Professores Gaudêncio Frigotto e Roseli Caldart refletem sobre como os três temas precisam estar relacionados numa proposta de educação que alie teoria e prática para a superação do capitalismo
Raquel Júnia - EPSJV/Fiocruz | 13/04/2012 08h00 - Atualizado em 01/07/2022 09h46

"De nada valem as ideias se não existirem homens e mulheres que as ponham em prática". A frase de Marx foi lembrada pelo professor da Universidade Estadual do Rio de Janeiro (Uerj) e da Pós-gradução da EPSJV/Fiocruz, Gaudêncio Frigotto, no início da mesa A relação entre trabalho e educação na perspectiva da educação do campo.  A atividade contou também com a presença na mesa da professora do Instituto de Educação Josué de Castro (Iterra) e integrante do coletivo de Educação do Movimento dos Trabalhadores Rurais Sem Terra (MST), Roseli Caldart.  A palestra dos dois professores foi realizada no dia 3 de abril durante o seminário do curso Trabalho, Educação e Movimentos Sociais, desenvolvido pela EPSJV/Fiocruz.

Para Gaudêncio, é importante fazer a crítica da atual relação hegemônica entre trabalho e educação e definir qual é a perspectiva contra-hegemônica a ser seguida.  O professor explica que, por meio de uma leitura marxista, é possível delimitar os vários sentidos do trabalho, entre eles, como necessidade do ser humano. "Falar sobre o fim de uma determinada forma histórica que assume o trabalho é muito diverso de falar sobre o fim do trabalho, porque isso seria prescindir daquilo que é a forma do ser humano criar-se e recriar-se", alerta. Segundo o professor, a compreensão dessa dimensão é importante para a caminhada pela superação da exploração dos trabalhadores. "Se esta atividade vital é inerente a cada ser humano, então, ela é crucial para pensar a superação desse modo de produção e criar seres humanos que não naturalizem a exploração de uns sobre os outros. Socializarmos, dessa forma, a ideia do direito e do dever ao trabalho", pontua. 

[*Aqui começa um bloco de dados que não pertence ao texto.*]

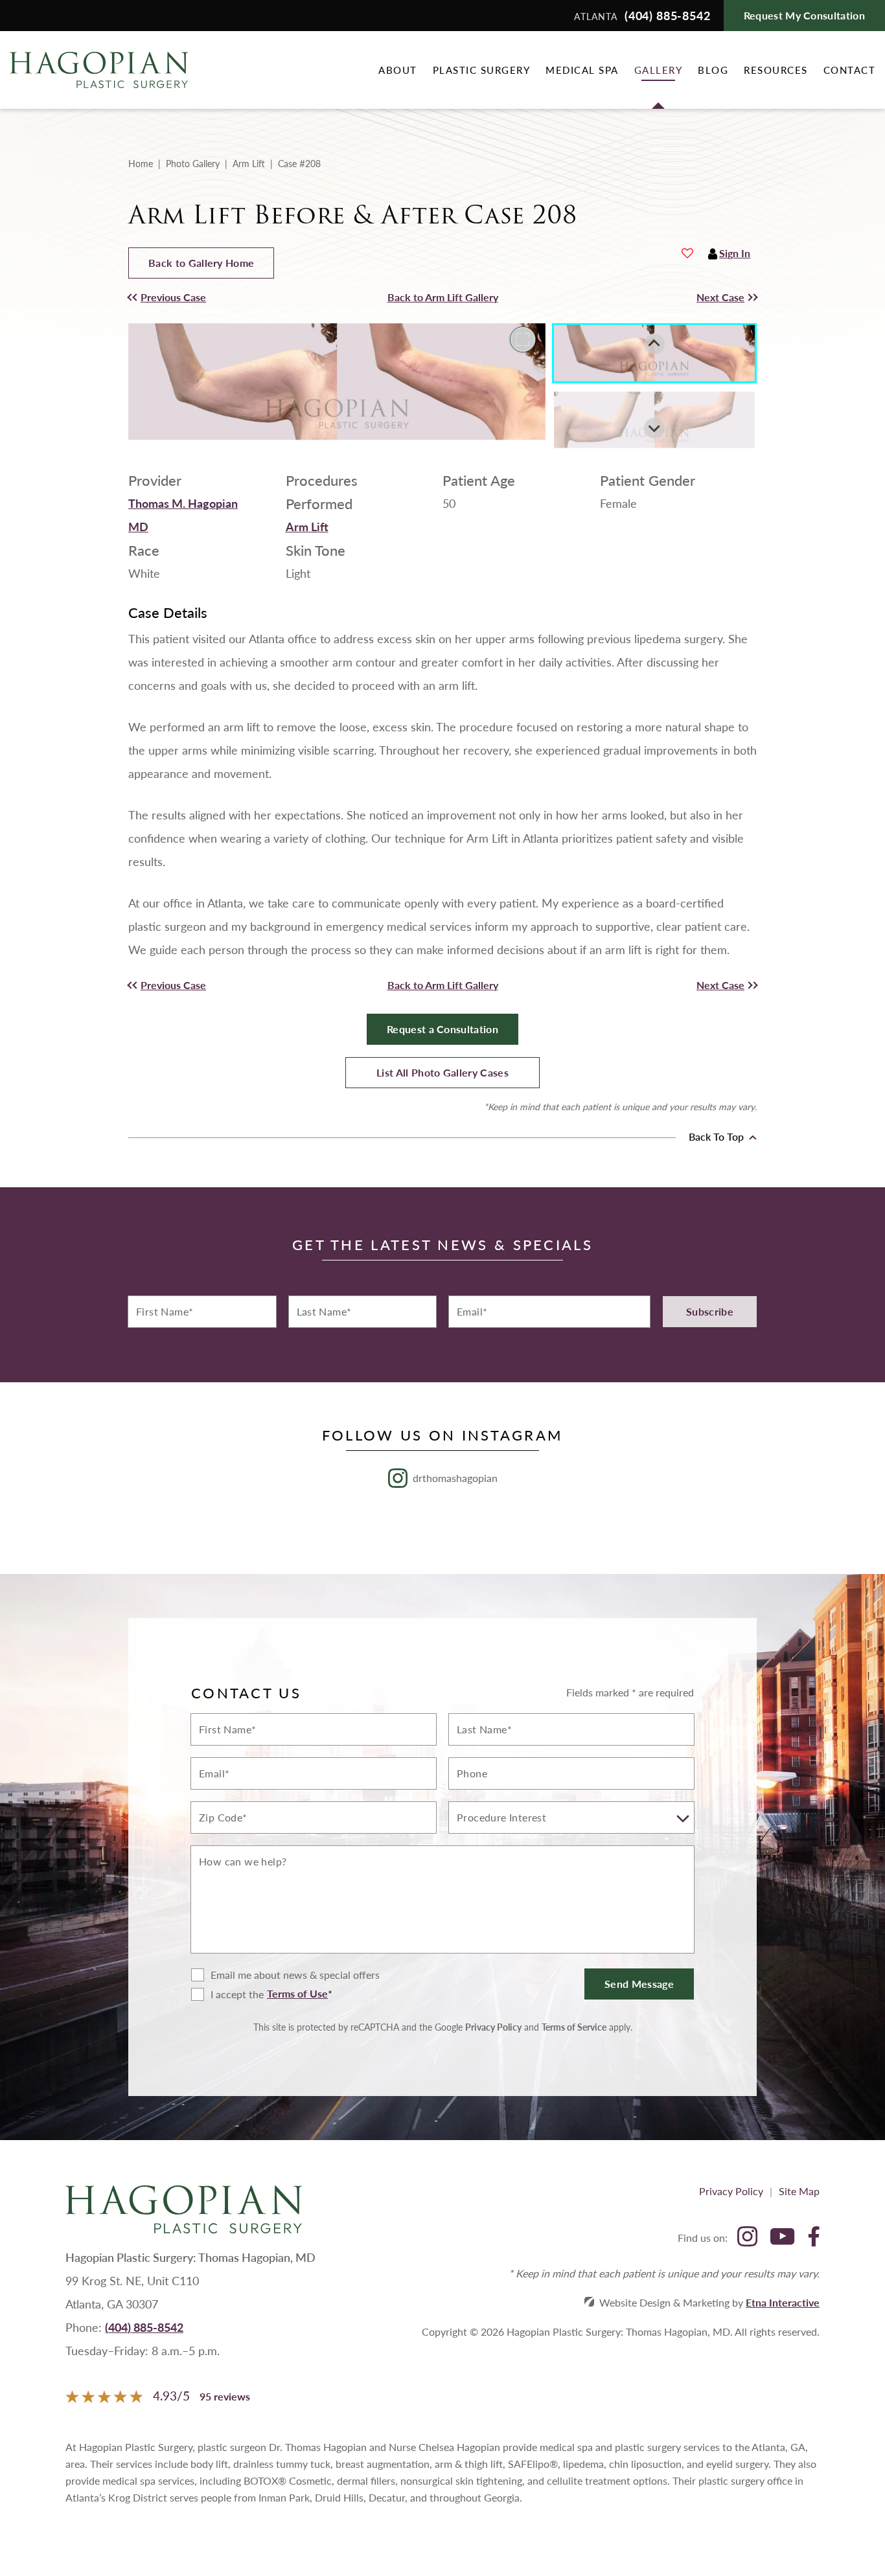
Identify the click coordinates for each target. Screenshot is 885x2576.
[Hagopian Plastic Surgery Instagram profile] (747, 2237)
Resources (776, 69)
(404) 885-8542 (144, 2327)
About (397, 69)
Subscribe (709, 1311)
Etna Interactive (783, 2302)
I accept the (227, 1994)
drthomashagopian (455, 1477)
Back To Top (717, 1137)
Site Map (799, 2190)
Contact (849, 69)
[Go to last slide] (654, 344)
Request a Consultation (442, 1028)
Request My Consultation (804, 15)
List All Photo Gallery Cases (442, 1072)
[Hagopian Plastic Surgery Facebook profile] (814, 2237)
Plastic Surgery (482, 69)
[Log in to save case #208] (687, 253)
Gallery (658, 69)
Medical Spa (582, 69)
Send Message (639, 1983)
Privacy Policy (493, 2026)
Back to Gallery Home (201, 262)
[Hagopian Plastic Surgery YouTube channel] (782, 2237)
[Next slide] (654, 428)
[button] (207, 297)
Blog (713, 69)
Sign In (734, 252)
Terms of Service (574, 2026)
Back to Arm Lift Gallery (442, 297)
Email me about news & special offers (295, 1975)
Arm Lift (249, 163)
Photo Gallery (193, 163)
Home (140, 163)
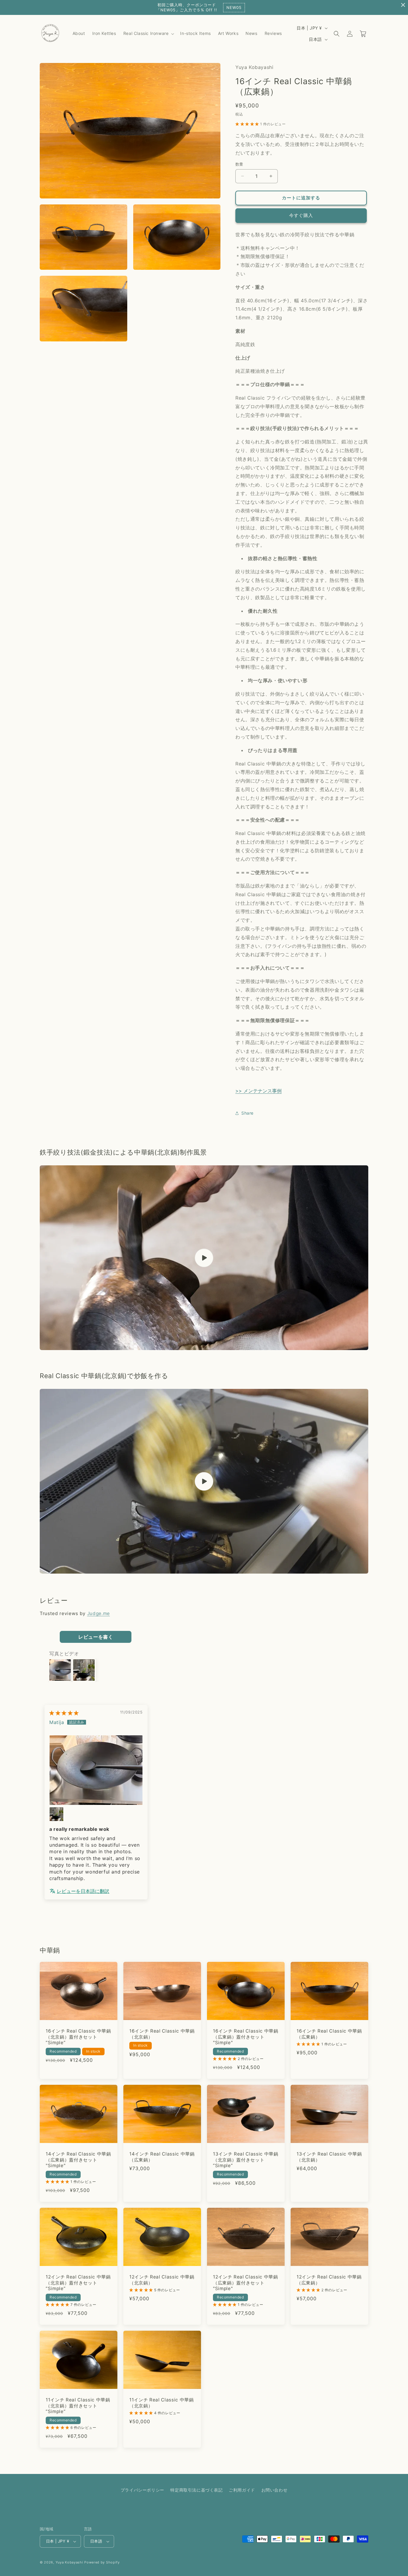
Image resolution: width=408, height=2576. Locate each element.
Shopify (113, 2562)
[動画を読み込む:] (204, 1257)
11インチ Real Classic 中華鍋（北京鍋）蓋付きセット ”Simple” (78, 2405)
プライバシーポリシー (142, 2489)
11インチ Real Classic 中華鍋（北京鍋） (161, 2403)
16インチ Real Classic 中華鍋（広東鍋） (329, 2034)
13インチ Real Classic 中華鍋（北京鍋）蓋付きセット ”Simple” (245, 2159)
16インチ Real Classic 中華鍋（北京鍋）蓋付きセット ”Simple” (78, 2036)
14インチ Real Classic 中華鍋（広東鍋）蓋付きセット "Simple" (78, 2159)
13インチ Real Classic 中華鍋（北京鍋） (329, 2157)
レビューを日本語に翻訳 (83, 1891)
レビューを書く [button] (95, 1637)
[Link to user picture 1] (96, 1770)
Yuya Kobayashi (69, 2562)
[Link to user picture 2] (56, 1814)
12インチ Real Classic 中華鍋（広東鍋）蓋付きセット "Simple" (245, 2282)
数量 (239, 164)
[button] (148, 33)
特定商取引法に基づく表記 (196, 2489)
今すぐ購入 (301, 215)
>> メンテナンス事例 (258, 1091)
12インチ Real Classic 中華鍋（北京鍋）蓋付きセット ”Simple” (78, 2282)
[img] (64, 1713)
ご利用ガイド (242, 2489)
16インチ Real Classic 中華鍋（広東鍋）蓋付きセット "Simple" (245, 2036)
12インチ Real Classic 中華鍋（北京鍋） (161, 2280)
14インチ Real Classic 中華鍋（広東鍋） (162, 2157)
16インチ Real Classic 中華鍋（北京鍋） (162, 2034)
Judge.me (98, 1613)
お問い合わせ (274, 2489)
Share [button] (247, 1113)
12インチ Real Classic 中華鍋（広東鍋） (329, 2280)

Na relação entre trabalho e educação, Gaudêncio explica que é preciso ter cuidado ao definir o trabalho como princípio educativo. Ele comenta que muitas vezes o trabalho como princípio educativo foi tomado como metodologia no sentido do "aprender fazendo", o que, segundo o pesquisador, embora não seja desprezível, reduz muito o sentido do princípio educativo do trabalho. O professor faz ainda outro alerta sobre a necessidade de distinguir emprego e trabalho, que na atualidade são tomados como sinônimos, - o que dificulta ainda mais a compreensão do atual modelo de produção centrada na mais-valia. Gaudêncio escreve uma pequena história de uma charge para explicar esse processo. "Um trabalhador ganhava R$ 20 reais por dia para produzir um conjunto de mercadorias. Ele pergunta ao patrão: ‘de onde você tira o dinheiro pra me pagar?' O patrão responde: ‘da venda das mercadorias que você produz'. O rapaz pergunta: ‘E quanto você ganha das mercadorias que eu produzo?' Aí o patrão responde: 400 e poucos reais'.  O trabalhador, esperto, diz: ‘mas então não é você que me paga, sou eu que te pago, porque você me dá R$ 20 reais e eu te produzo tudo isso'. Então, eles vão debatendo e no fim o patrão diz: ‘psiu, podem ouvir!'. O que o Lênin nos diz é isso, no momento em que a classe trabalhadora entender a lei da mais-valia, ela não vai naturalizar essa relação de expropriação, mas vai entender que este contrato de venda de sua força de histórico e daquela sociedade", diz.

Duas escolas

O professor observa que a escola, na compreensão clássica burguesa, é uma instituição criada para que a infância e a adolescência tenham um tempo de ócio para incorporar conhecimentos, valores e atitudes para depois governarem a sociedade.  Entretanto, esse ponto de vista sobre a escola muda no século XXI.  "Aí a compreensão é de que devem existir dois sistemas de educação, um para aqueles que têm muito tempo para estudar e são destinados a governar a sociedade e outro, curto, para aqueles que têm que aprender o ofício duro do trabalho. Isso se reproduz hoje em sociedades como a brasileira de forma bastante forte", detalha.  De acordo com o professor, a relação da educação como um capital que potencia o trabalho é criada para tentar resolver os problemas e crises que a burguesia cria e é incapaz de solucionar. "É como coloca muito bem o [David] Harvey, o capitalismo cria as crises, mas é incapaz de resolvê-las, apenas as desloca. Aí existe a ideia de que os países pobres vão se resolver se as nações e indivíduos investirem em educação. Só esqueceram uma coisa: analisar a relação social onde se dá a educação. E essa relação social é perguntar: os pobres são pobres porque têm pouca escolaridade ou têm pouca escolaridade porque são pobres? E a história mostra que a verdadeira é a segunda opção", analisa.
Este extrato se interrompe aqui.